» **WORK TO BE COMPLETED**: Express the listing lines between the line holding "This screenshot has height=730, width=1460." and the line holding "Looking at the screenshot, I should point(278,137).", inclusive, as a Markdown table with a Row column numbering each line and a Line column giving its text. Leave out blank lines and include no other lines.
··· ENTRIES SHOWN ···
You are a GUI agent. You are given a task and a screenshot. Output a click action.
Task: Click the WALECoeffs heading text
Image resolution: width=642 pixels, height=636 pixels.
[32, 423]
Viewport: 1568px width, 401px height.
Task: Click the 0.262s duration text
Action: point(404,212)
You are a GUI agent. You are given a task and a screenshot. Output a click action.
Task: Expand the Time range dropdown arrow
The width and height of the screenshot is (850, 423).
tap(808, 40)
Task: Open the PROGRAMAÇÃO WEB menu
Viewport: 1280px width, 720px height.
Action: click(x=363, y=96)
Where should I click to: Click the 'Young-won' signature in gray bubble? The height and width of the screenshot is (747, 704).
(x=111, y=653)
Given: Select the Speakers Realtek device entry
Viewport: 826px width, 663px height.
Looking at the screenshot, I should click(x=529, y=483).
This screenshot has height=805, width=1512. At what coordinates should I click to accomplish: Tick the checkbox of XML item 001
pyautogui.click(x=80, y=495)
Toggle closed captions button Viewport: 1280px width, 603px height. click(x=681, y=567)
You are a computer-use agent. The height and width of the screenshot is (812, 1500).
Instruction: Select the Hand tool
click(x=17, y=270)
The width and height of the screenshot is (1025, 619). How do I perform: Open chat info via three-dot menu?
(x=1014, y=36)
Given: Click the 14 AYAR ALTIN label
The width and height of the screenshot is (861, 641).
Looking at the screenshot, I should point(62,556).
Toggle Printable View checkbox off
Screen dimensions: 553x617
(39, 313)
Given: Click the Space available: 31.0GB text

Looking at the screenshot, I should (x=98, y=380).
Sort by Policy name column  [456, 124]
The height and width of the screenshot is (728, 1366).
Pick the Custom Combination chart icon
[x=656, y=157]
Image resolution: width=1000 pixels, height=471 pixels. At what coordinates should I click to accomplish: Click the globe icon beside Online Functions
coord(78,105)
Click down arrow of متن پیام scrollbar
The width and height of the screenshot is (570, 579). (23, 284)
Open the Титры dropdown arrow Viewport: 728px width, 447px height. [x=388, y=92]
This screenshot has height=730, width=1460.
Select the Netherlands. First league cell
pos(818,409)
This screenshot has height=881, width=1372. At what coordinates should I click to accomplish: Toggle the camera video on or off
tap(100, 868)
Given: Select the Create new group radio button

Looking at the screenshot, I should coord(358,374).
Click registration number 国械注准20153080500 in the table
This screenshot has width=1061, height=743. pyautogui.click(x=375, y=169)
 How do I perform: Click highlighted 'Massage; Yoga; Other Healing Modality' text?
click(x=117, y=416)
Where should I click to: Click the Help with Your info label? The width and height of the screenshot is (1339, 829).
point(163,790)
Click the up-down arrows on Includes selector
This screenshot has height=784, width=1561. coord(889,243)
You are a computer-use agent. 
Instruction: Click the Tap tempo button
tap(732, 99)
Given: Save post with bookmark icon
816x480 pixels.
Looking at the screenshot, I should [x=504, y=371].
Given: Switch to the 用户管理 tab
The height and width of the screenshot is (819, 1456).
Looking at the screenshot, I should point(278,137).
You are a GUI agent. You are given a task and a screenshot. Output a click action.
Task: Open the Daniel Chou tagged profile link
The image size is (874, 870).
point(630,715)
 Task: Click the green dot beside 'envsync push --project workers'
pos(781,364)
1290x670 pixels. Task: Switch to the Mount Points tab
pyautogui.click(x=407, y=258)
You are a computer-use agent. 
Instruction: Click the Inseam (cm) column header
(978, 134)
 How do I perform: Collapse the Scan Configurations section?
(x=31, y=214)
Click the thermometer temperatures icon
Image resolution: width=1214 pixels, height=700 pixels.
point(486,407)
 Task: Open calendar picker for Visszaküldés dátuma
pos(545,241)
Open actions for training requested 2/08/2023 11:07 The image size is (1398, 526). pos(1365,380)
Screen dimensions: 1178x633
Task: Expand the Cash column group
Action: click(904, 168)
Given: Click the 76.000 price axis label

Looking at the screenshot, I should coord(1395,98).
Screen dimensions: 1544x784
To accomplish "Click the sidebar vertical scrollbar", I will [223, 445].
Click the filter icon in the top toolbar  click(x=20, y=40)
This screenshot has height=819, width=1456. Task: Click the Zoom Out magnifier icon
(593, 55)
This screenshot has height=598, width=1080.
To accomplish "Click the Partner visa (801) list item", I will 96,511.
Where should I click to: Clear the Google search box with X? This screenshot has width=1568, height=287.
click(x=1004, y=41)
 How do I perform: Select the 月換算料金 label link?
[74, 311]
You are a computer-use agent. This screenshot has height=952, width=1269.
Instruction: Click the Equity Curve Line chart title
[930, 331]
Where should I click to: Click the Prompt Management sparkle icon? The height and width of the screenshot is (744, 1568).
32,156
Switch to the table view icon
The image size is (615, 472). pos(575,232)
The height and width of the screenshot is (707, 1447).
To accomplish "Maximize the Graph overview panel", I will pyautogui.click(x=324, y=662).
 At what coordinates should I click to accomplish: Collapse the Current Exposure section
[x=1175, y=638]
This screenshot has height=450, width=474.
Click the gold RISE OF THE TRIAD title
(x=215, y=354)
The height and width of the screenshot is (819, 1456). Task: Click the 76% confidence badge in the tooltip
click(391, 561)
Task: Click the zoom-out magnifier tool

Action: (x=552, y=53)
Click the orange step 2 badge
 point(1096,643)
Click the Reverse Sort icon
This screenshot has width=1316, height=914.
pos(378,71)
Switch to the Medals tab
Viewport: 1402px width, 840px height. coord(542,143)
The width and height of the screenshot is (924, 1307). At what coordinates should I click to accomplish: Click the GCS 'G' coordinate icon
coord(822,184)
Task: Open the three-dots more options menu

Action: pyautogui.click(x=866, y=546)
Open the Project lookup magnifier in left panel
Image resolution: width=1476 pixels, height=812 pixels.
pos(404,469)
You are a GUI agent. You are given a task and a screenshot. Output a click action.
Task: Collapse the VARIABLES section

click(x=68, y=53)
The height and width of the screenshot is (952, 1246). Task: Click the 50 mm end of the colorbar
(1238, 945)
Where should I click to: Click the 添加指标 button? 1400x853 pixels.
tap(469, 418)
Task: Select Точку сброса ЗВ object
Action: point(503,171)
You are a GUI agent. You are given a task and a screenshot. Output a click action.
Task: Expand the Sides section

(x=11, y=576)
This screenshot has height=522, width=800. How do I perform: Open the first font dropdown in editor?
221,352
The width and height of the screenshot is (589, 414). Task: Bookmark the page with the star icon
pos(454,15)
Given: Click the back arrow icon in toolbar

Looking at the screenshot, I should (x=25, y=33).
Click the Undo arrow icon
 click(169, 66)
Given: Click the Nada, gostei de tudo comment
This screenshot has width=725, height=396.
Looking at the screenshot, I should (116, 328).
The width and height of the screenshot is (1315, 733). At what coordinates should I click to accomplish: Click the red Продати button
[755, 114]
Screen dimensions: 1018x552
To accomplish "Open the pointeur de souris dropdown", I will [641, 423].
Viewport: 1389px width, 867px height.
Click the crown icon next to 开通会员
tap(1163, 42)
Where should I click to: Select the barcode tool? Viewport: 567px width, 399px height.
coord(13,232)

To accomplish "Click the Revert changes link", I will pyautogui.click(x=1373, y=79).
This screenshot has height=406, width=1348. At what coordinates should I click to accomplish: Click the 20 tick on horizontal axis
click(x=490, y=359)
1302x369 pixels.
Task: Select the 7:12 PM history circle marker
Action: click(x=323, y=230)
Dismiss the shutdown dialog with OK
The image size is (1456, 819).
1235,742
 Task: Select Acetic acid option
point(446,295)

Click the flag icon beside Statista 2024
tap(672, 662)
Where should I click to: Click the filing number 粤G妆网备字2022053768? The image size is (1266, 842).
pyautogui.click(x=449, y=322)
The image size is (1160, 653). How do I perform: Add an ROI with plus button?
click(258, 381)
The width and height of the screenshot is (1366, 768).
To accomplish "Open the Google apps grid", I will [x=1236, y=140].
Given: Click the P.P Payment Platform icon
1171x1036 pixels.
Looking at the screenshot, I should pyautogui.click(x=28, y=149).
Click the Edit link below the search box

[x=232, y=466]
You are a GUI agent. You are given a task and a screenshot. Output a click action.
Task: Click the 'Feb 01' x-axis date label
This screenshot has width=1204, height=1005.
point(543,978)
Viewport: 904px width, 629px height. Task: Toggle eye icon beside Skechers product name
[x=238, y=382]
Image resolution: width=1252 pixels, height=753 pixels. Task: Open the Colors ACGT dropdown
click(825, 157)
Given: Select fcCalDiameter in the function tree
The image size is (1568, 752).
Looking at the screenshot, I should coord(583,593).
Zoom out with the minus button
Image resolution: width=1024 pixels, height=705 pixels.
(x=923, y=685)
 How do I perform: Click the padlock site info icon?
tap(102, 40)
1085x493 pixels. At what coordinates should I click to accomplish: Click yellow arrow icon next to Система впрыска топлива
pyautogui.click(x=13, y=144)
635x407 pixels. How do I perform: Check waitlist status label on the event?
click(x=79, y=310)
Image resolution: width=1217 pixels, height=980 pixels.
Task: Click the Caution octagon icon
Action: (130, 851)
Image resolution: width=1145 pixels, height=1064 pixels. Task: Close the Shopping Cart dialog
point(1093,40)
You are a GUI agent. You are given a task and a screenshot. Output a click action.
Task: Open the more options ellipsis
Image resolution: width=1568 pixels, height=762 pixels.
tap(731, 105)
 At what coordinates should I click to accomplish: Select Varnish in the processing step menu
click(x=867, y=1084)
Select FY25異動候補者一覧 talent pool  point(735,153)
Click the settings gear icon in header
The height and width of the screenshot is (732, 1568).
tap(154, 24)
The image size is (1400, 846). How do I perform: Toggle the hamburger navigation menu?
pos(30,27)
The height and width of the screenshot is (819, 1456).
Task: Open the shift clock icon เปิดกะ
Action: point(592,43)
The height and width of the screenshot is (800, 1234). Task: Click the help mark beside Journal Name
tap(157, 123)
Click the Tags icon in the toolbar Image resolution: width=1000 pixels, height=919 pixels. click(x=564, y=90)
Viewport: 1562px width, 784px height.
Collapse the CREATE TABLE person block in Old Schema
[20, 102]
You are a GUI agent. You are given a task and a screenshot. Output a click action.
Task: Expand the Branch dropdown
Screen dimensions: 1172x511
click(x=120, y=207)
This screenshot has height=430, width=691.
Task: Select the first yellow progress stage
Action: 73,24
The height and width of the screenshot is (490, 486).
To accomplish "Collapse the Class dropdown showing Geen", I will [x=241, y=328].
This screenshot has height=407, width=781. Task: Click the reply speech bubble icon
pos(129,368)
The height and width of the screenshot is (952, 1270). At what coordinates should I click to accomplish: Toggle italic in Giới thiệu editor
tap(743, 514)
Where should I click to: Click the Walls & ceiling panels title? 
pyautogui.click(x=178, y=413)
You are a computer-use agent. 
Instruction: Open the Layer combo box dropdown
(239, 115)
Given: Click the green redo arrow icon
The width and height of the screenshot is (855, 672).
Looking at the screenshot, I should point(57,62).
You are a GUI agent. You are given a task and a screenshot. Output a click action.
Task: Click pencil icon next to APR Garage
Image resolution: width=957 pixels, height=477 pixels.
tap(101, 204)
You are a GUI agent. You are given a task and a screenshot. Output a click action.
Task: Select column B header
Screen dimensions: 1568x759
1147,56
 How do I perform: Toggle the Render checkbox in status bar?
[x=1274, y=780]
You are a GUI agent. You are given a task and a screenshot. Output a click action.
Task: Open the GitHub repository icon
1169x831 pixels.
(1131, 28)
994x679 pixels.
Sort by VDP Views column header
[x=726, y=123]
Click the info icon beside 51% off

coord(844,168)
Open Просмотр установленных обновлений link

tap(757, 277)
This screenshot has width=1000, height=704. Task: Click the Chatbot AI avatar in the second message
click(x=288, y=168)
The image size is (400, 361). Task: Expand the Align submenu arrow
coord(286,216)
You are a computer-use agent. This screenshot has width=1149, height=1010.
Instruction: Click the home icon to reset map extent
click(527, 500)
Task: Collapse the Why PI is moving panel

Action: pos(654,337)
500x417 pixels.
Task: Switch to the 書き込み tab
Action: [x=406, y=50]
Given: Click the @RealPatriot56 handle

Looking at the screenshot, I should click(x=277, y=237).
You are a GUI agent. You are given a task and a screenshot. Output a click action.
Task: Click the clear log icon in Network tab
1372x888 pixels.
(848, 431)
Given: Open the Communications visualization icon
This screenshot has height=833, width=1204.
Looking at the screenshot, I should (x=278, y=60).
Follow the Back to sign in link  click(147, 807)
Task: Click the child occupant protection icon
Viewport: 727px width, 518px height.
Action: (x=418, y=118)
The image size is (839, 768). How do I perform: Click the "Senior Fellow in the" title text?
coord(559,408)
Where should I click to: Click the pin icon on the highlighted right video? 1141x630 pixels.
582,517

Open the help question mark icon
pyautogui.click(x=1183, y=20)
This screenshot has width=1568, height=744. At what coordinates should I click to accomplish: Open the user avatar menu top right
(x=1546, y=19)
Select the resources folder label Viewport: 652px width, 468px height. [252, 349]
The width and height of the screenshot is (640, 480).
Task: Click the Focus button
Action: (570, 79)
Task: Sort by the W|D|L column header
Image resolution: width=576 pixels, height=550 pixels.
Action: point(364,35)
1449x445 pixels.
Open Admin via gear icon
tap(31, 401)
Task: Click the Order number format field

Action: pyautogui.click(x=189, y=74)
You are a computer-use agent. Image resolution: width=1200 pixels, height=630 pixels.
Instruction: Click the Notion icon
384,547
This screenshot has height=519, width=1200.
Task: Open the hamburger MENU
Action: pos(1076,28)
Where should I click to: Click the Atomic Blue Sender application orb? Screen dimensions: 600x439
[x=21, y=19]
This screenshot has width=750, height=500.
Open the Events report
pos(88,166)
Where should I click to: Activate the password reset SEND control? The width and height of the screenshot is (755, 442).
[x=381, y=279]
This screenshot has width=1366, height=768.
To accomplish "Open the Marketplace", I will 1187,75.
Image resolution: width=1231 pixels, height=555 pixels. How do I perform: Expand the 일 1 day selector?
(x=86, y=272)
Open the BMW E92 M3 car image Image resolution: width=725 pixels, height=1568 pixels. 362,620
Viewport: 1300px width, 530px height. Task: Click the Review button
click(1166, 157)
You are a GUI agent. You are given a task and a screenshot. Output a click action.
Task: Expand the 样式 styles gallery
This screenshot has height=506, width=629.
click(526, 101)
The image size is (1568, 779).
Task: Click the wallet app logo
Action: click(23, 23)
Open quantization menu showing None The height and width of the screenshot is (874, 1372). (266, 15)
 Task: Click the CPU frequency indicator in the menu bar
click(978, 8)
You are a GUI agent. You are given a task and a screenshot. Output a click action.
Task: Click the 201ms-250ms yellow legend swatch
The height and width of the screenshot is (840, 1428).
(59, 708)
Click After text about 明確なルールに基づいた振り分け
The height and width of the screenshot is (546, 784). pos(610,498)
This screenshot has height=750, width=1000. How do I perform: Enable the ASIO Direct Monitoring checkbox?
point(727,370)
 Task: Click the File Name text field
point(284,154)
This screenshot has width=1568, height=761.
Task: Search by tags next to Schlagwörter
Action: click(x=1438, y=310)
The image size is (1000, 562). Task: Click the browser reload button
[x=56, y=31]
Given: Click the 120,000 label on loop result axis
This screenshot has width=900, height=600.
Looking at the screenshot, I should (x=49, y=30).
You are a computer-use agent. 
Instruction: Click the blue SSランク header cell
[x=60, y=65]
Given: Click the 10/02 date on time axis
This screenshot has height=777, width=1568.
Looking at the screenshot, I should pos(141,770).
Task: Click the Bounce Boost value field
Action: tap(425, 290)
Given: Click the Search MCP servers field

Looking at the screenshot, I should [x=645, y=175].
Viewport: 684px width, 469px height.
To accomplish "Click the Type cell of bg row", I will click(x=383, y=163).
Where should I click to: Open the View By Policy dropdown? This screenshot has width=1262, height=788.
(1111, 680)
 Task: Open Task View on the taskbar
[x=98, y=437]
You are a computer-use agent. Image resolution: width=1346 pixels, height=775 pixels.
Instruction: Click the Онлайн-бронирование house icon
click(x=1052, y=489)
···
» **CORRECT ANSWER**:
| Row | Line |
|---|---|
| 1 | This screenshot has height=730, width=1460. |
| 2 | Select the Netherlands. First league cell |
| 3 | pos(818,409) |
| 4 | This screenshot has height=881, width=1372. At what coordinates should I click to accomplish: Toggle the camera video on or off |
| 5 | tap(100, 868) |
| 6 | Given: Select the Create new group radio button |
| 7 | Looking at the screenshot, I should coord(358,374). |
| 8 | Click registration number 国械注准20153080500 in the table |
| 9 | This screenshot has width=1061, height=743. pyautogui.click(x=375, y=169) |
| 10 |  How do I perform: Click highlighted 'Massage; Yoga; Other Healing Modality' text? |
| 11 | click(x=117, y=416) |
| 12 | Where should I click to: Click the Help with Your info label? The width and height of the screenshot is (1339, 829). |
| 13 | point(163,790) |
| 14 | Click the up-down arrows on Includes selector |
| 15 | This screenshot has height=784, width=1561. coord(889,243) |
| 16 | You are a computer-use agent.  |
| 17 | Instruction: Click the Tap tempo button |
| 18 | tap(732, 99) |
| 19 | Given: Save post with bookmark icon |
| 20 | 816x480 pixels. |
| 21 | Looking at the screenshot, I should [x=504, y=371]. |
| 22 | Given: Switch to the 用户管理 tab |
| 23 | The height and width of the screenshot is (819, 1456). |
| 24 | Looking at the screenshot, I should point(278,137). |